Records shown:

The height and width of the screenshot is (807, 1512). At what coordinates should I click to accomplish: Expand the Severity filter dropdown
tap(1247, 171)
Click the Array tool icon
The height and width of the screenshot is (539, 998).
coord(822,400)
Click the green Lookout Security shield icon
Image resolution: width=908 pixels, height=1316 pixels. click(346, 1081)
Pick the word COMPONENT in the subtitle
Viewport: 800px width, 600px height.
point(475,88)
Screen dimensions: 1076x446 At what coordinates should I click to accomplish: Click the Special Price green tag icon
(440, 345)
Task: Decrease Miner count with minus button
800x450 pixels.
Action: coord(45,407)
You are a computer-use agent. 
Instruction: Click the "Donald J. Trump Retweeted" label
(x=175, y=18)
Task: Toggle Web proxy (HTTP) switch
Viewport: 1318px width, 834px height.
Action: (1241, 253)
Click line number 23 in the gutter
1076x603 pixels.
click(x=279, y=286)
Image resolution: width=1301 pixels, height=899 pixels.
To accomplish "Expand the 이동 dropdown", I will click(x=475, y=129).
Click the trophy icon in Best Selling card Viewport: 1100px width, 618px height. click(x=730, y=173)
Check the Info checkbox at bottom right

Description of the task: The answer is the full set of records, printed exactly as given.

Answer to this problem:
The height and width of the screenshot is (807, 1512). At what coordinates should I click to accomplish: Expand the Severity filter dropdown
tap(1247, 171)
Click the Array tool icon
The height and width of the screenshot is (539, 998).
coord(822,400)
Click the green Lookout Security shield icon
Image resolution: width=908 pixels, height=1316 pixels. click(346, 1081)
Pick the word COMPONENT in the subtitle
Viewport: 800px width, 600px height.
point(475,88)
Screen dimensions: 1076x446 At what coordinates should I click to accomplish: Click the Special Price green tag icon
(440, 345)
Task: Decrease Miner count with minus button
800x450 pixels.
Action: coord(45,407)
You are a computer-use agent. 
Instruction: Click the "Donald J. Trump Retweeted" label
(x=175, y=18)
Task: Toggle Web proxy (HTTP) switch
Viewport: 1318px width, 834px height.
Action: (1241, 253)
Click line number 23 in the gutter
1076x603 pixels.
click(x=279, y=286)
Image resolution: width=1301 pixels, height=899 pixels.
To accomplish "Expand the 이동 dropdown", I will click(x=475, y=129).
Click the trophy icon in Best Selling card Viewport: 1100px width, 618px height. click(x=730, y=173)
Check the Info checkbox at bottom right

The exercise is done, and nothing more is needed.